プリズマ☆イリヤ 雪下の誓い
アニメ版「Fate/Zero」からFateに入り、現在はFGO漬けの日々を送るダメ人間による劇場版「プリズマ☆イリヤ 雪下の誓い」の感想。Fateシリーズの設定の知識はあること前提でのお話となります。
事実上のプリズマ☆シロウ
実を言うと「プリズマ☆イリヤ」に関してはコミック版を第二期「Zwei」まで読んだものの、アニメ版は未視聴という状態で見ることになった「雪下の誓い」。それでも楽しめたのが本作。一言で言うと「Fateらしさが凝縮されていた」。「魔法少女ものの皮を被ったFate」という巷間の噂通りの評価で間違いないだろう。偽者や作り出された生命が本物や強者を相手取って時に凌駕する生命讃歌であるあたりは特に。
見出しで述べた通り、本作は「プリズマ☆イリヤ」でありながら、事実上の「プリズマ☆シロウ」だった。時系列的には本編の前日譚、イリヤが美遊に出会う前。プリヤの世界は本家Fateの世界とはパラレルワールドの関係だが、本作の衛宮士郎は神稚児(現人神)として祀られていた朔月美遊*1を引き取った切嗣の養子・美遊の義兄として登場する。
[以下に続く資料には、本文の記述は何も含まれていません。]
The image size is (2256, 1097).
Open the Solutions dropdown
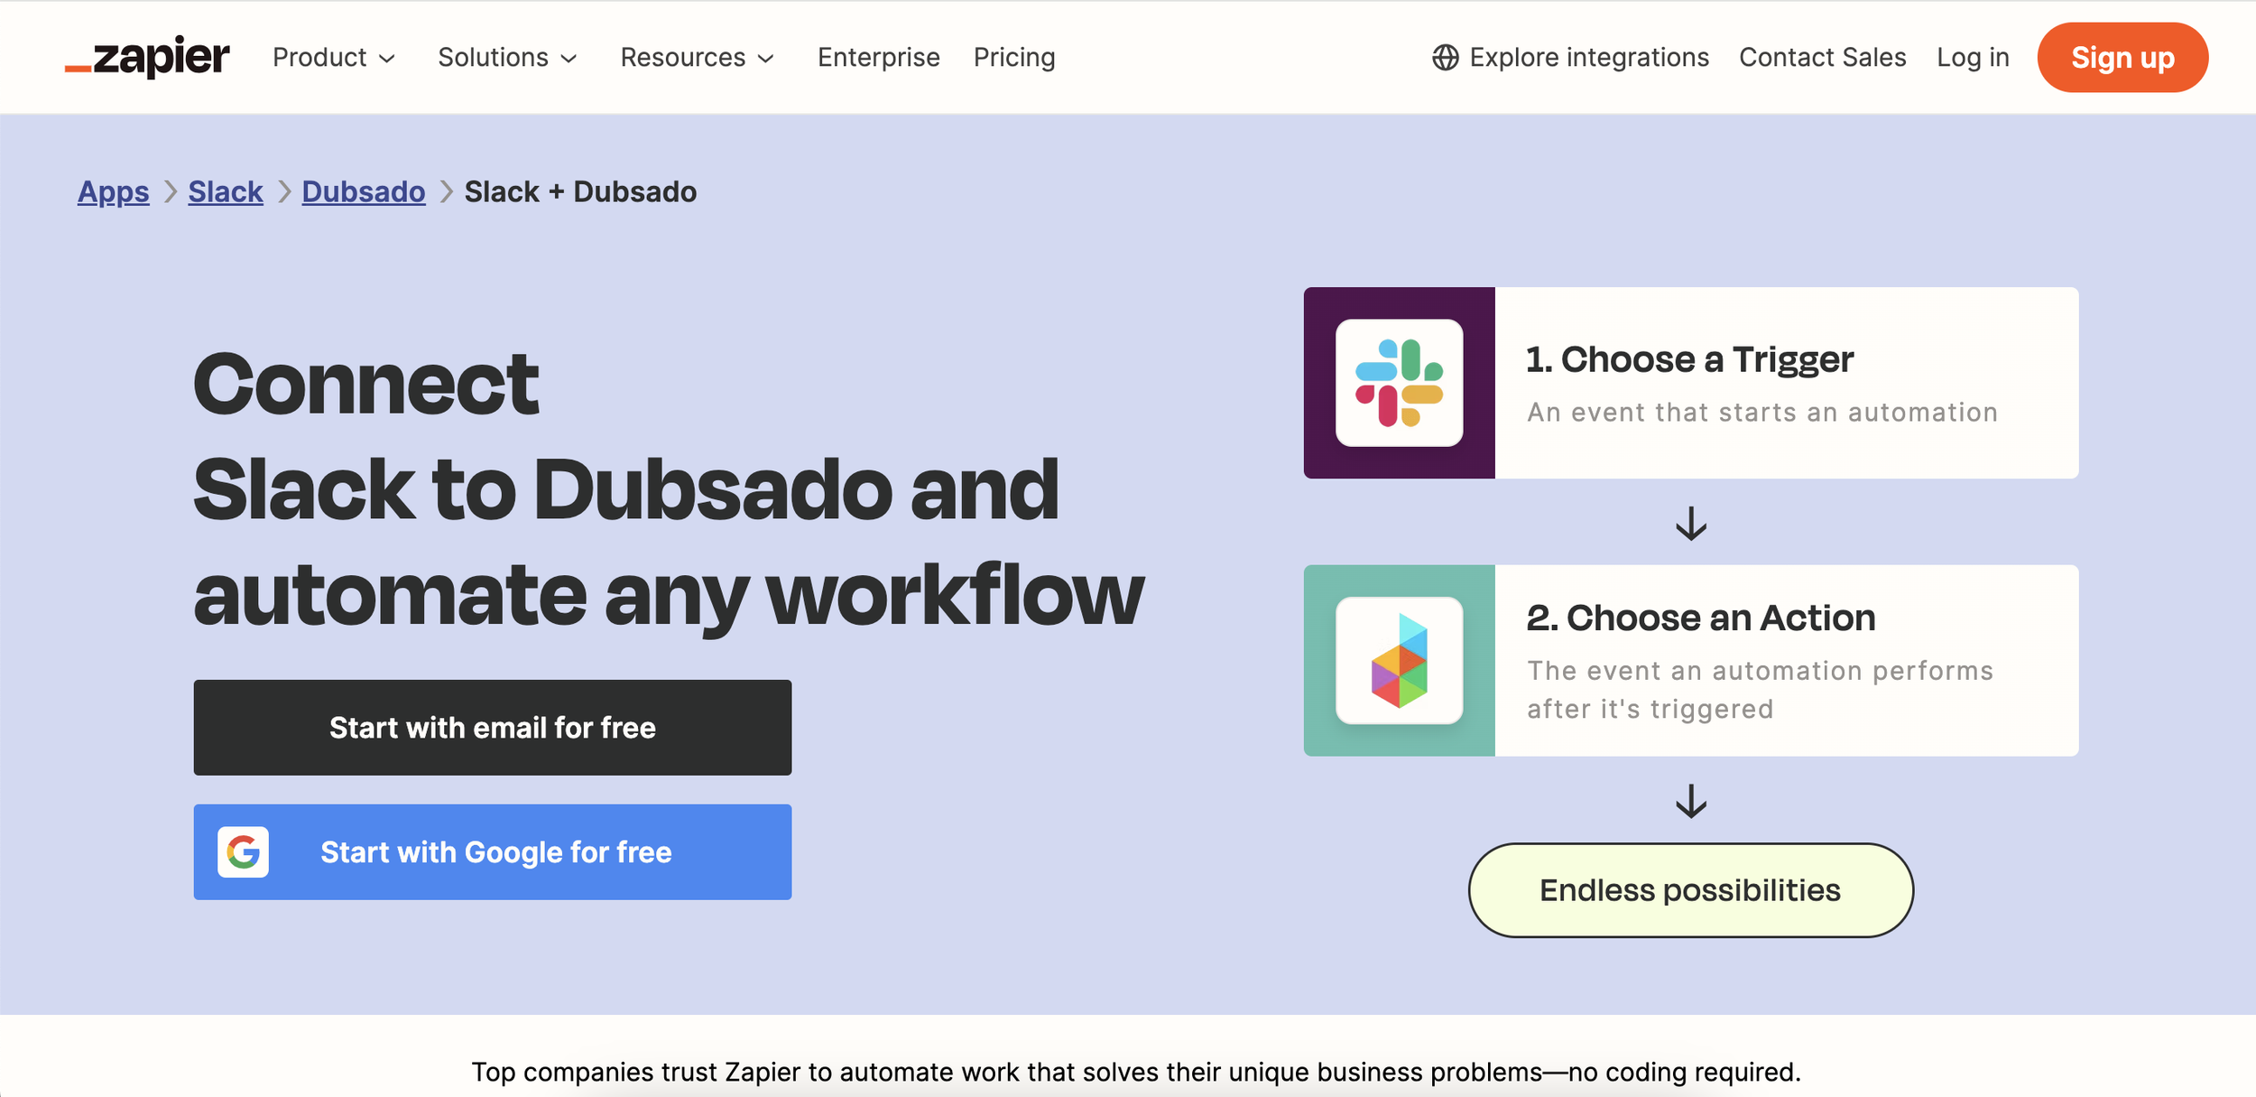506,58
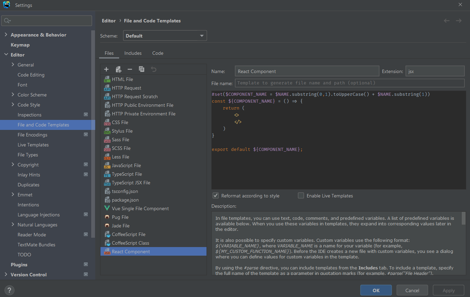Click the File name input field

pos(349,83)
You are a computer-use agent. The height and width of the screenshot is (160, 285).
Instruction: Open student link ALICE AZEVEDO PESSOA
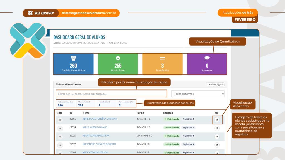[x=95, y=153]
本家Fateにおいてイリヤが聖杯であったように、美遊が本作世界での聖杯であったことから、エインズワース家のジュリアンは彼女を連れ去り、願望器として利用しようとする。と、ここまでが本作前半までのあらすじである。
注目したのはやはり士郎を主役に据えたFateらしい戦いの物語。美遊を連れ去ったジュリアンに相対すべく、クラスカードを所持した7人のマスターとの戦いに勝ち抜くことを余儀なくされる中。アサシンのマスター*2に後輩の桜を目の前で殺されて窮地に陥るも、アーチャーのクラスカードのインストールに成功し、アーチャーのマスターとして戦場に立つ。この逆転劇は見ていて胸が透いた。ワカメ許すまじ。それにつけても桜を殺した時の感触を「射精の100倍気持ちよかった」と表現するワカメ、包み隠す気を微塵も感じさせず、恐ろしさよ。
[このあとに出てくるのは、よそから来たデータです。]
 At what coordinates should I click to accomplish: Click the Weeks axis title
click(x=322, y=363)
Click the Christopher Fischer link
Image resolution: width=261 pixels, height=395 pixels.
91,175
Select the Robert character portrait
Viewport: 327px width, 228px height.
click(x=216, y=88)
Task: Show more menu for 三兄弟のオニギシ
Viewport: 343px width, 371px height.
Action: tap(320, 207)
士郎とアーチャーといえば、本家Fateの英霊、アーチャーエミヤを思い起こさせるが、両者をオーバーラップさせつつも、「プリズマ☆イリヤ」の衛宮士郎として差別化している。このあたりに、制作陣の力量が感じる。本作の士郎は切嗣も目指した秩序・善属性の自分を犠牲にしてでも正義を貫徹する「正義の味方」よりも、「Fate/Stay Night」のなかでも「Heaven's Feel」の士郎における士郎一個人(HFでは桜)を守る立場に立つ混沌・善属性に近いもんね。終盤で対決したアンジェリカがイガリマ・シュルシャガナや天地乖離す開闢の星を使用する中、固有決壊を展開して無限の剣製で勝利をもぎ取ったのは、「Unlimited Blade Works」で士郎が同様の戦法で王の財宝を防いでギルガメッシュを降したことのセルフオマージュか。「体は剣で出来ている。血潮は鉄で心は硝子」の詠唱はいつ聞いても心に響く。こういうものを見たかったんだ、としみじみ思う。
あとFateシリーズのファンとしてはアトラム、雁夜、ケイネスがそれぞれクラスカードを用いて士郎の前に立ちはだかるという展開はサービス精神を感じられた。こういうさり気ない登場のさせ方をするとは、制作陣はよくわかっている。